One minute, we are hearing this could be a new, deadly variant that will evade vaccines. Then, on the other, we are being told we need to increase the vaccine take-up, and get our boosters.

It’s a strange kind of double-think, and it’s incredibly disconcerting.

A lack of certainty can take a toll on our mental wellbeing. Uncertainty has evolutionary roots, associated with potential danger and threats to our existence. That’s why humans have evolved to become habit-forming creatures. Taking the same journey into work in the morning, for example, reduces risk and also cuts the amount of energy it requires to think up an alternative. 

Although this anxiety once played a crucial role in determining our survival, it’s disproportionate to the risks we face in the modern world. We no longer have to worry about the foods we eat, or whether we have access to sanitation. But any change still has the potential to make us feel uncomfortable and nervous. 

Often, we project these fears into the future by worrying about what is going to happen. Indeed, it is believed that around 80 per cent of our thoughts are negative, so overthinking and doom-spiralling are all very natural parts of being a human. Many of these emotions stem from feeling like we don’t have control over a situation. But, in the majority of cases, these fears do not materialise. When they do, we find that we can cope with them. 

With the latest news about the pandemic, it can feel tempting to engage in worry and/or checking behaviours. We may be anxious about catching Covid, or concerned about whether we will be able to see loved ones this Christmas. Generally, we build trust in other people and institutions based on statements and events. We may feel like our trust in politicians has eroded when they aren’t able to keep their promises. 

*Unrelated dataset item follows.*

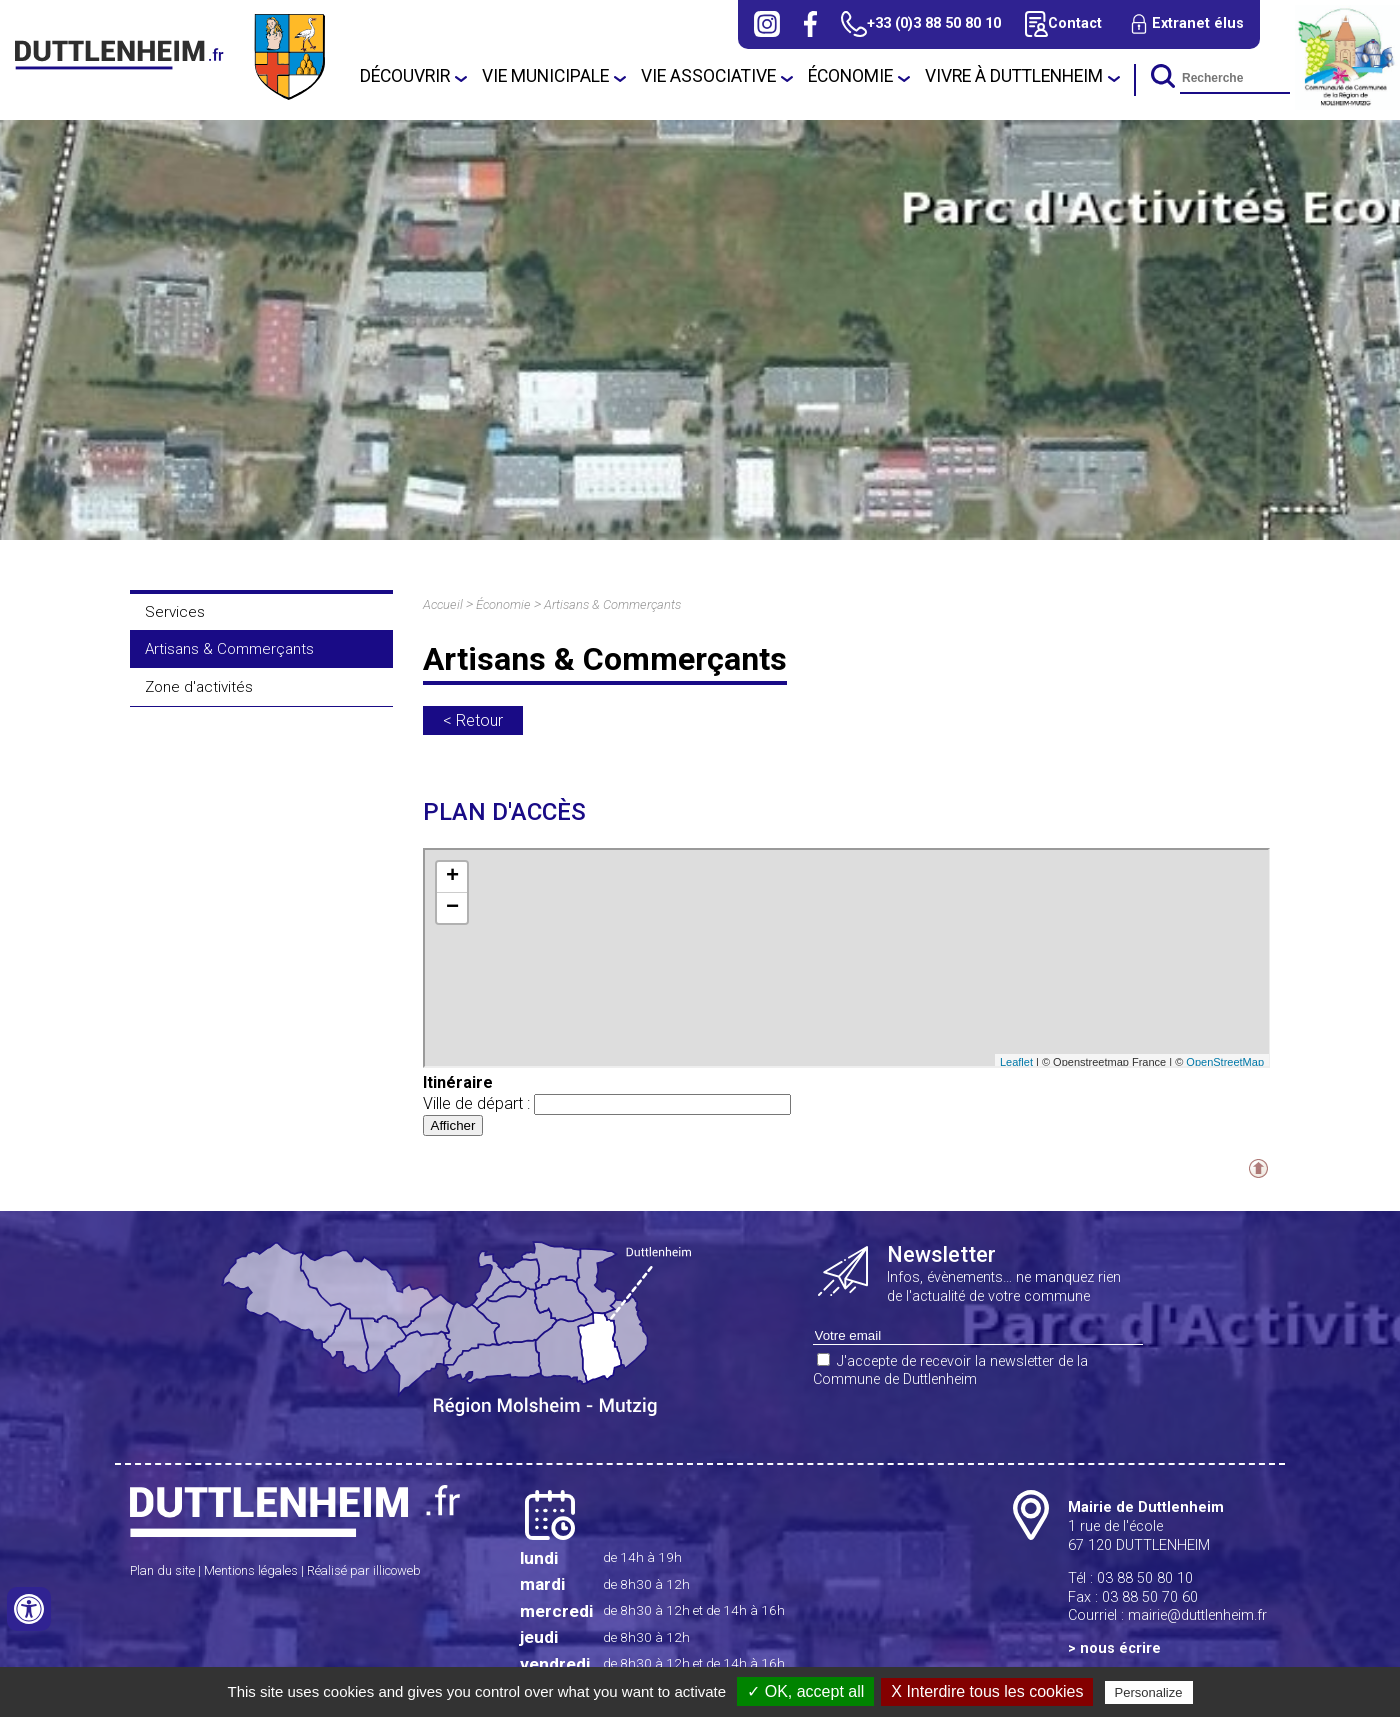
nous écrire (1120, 1648)
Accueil (443, 604)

So, is there anything we can do to stay sane? These thoughts can become quite intrusive and, even though we know they’re not rational, it can feel impossible to get rid of them. The more they cross our mind, the more we start to engage in compulsions to try and soothe our anxiety. However, these behaviours can have the opposite effect. Regularly checking the news, or the latest Covid numbers, may seem like it’s putting our minds at ease, but instead it becomes a vicious cycle. 

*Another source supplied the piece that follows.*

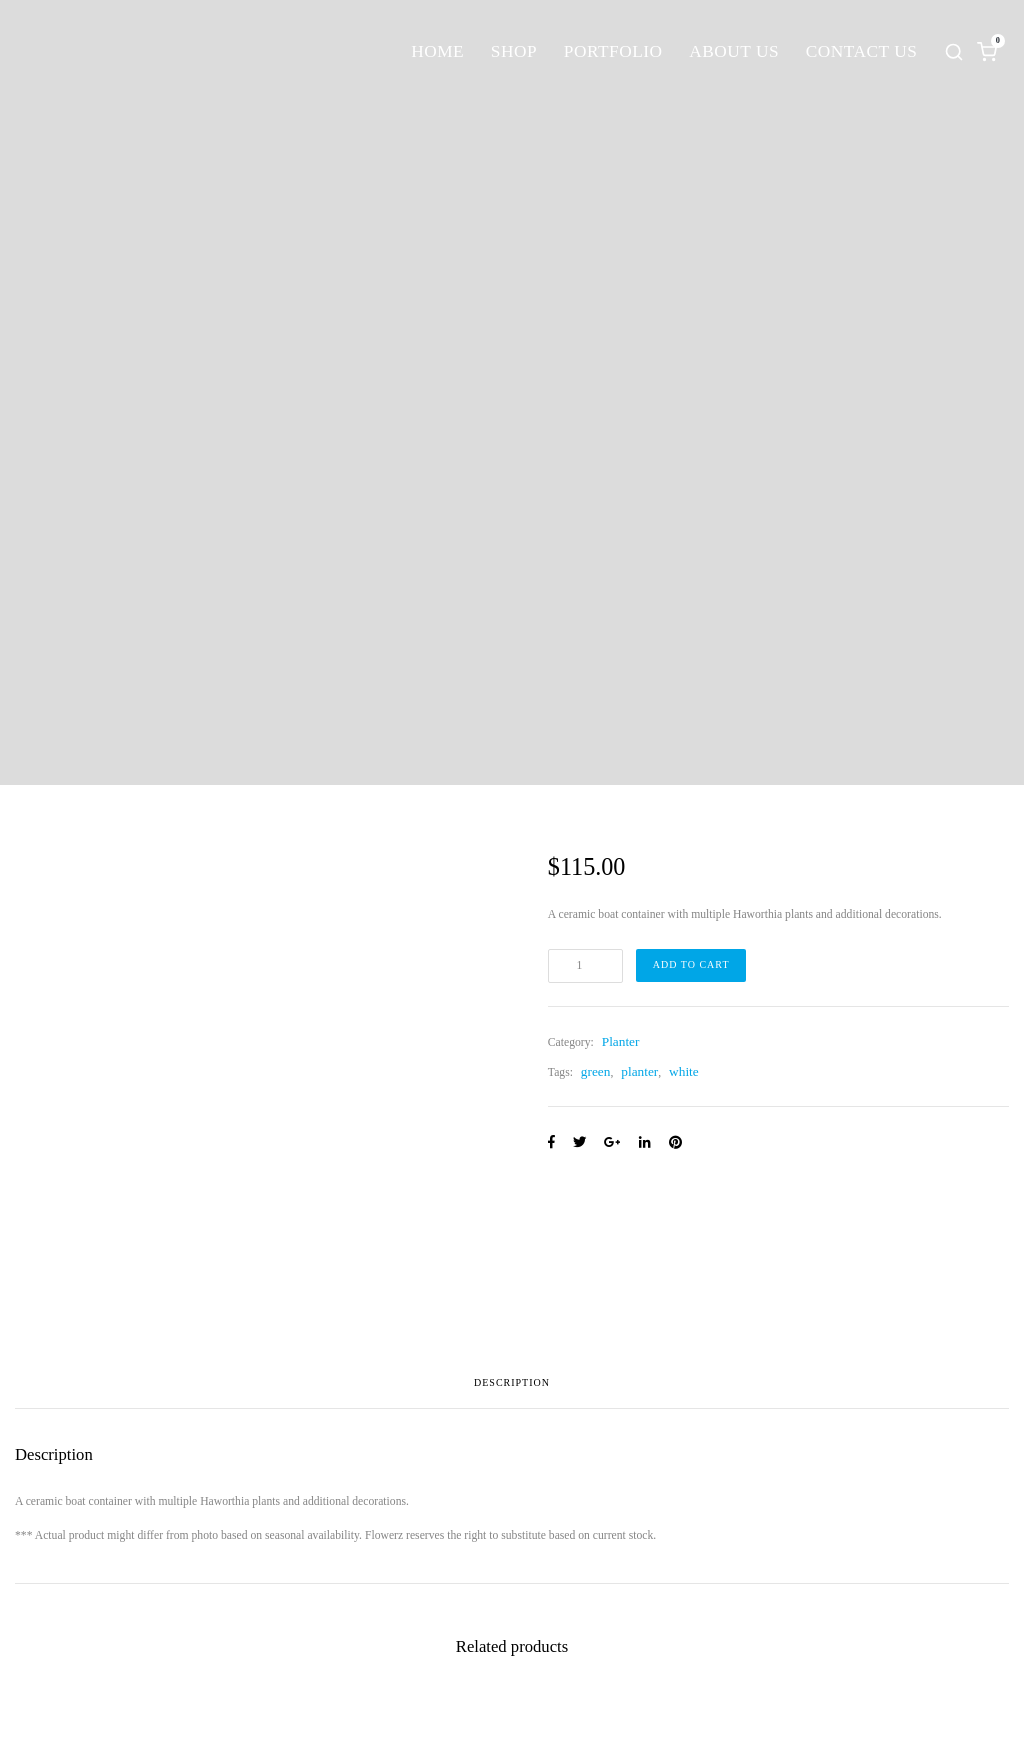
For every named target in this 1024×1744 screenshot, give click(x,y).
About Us (734, 51)
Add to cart (691, 964)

Certainty may feel comforting, but it also has limitations. It mirrors black and white thinking, such as “I should be able to do this.” It’s much better to adopt a position of flexibility and tolerance. Whether it’s new restrictions that have been put in place, or an event has been cancelled, thinking “I will do my best to manage” will help us to be more adaptable. 

We can practise tolerance by adjusting the way we speak to ourselves. We should aim to have more balanced thoughts, rather than rules like “shoulds” and “oughts”, and to have a good dose of compassion towards ourselves and others. Then, we can reduce the behaviours that contribute to keeping us in an anxiety loop. For example, some people are fine watching the news all the time, but other people find it quite triggering and do well with moderating their intake. 

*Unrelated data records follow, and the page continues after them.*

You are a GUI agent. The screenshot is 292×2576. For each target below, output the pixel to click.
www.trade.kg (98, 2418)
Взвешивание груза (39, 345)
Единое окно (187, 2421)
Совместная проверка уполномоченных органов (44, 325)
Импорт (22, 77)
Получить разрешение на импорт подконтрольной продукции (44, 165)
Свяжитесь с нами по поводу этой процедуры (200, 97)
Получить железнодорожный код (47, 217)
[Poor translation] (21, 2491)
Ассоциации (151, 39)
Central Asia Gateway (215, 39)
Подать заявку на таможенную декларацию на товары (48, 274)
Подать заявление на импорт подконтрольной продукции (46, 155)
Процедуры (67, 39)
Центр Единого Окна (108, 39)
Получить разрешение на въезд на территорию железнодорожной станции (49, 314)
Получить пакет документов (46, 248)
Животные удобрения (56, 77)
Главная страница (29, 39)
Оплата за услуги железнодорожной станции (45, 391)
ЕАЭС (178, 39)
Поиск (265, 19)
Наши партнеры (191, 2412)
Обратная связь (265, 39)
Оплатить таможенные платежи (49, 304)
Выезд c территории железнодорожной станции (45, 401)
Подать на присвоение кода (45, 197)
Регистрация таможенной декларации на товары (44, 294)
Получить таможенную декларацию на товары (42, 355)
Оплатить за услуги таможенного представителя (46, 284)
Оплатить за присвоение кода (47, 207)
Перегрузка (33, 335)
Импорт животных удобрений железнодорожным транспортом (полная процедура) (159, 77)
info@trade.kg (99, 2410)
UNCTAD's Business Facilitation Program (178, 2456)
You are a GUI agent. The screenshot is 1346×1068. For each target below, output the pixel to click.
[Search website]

Rather than binge-watching the headlines, or ‘doomscrolling’, we could try out healthier habits to alleviate the ruminations. Exercise typically works well for most people – a simple walk can help immensely. Others might find it helpful to engage in a hobby that puts them into the ‘flow’ state, where they’re entirely immersed in what they’re doing. A lot of people find that work can help them feel more purposeful, and contribute to a wider goal. 

Sometimes the more we push things away, the more they can return with a vengeance. Instead, you could experiment with relinquishing control by ‘sitting with’ the discomfort and watching it pass. Take time to be present and notice your bodily sensations. Write down your worries, then pay attention to your body, which includes your heart rate and your breath. It can be a very grounding way of staying in the present, rather than worrying about the future. This can take a lot of practise, so don’t be disheartened if it doesn’t work for you the first time. Mindfulness is notoriously difficult, but even two minutes of gentle meditation a day can have a calming effect. 

Gratitude exercises can also help us to stay positive in challenging times. Ideally, you want to think of three things you’re grateful for and write them down at the same time each day. This helps us to focus on the 20 per cent of thoughts that are positive. We are social creatures, and connections to people help to enhance our wellbeing. If we can extend our gratitude to other people, or do more sharing and collaborating with others, we may feel more positive as a result.

Yes, our loved ones can help us. But the greatest strength of all lies in learning not to fear our own thoughts, to be single-minded, in a world of double-think.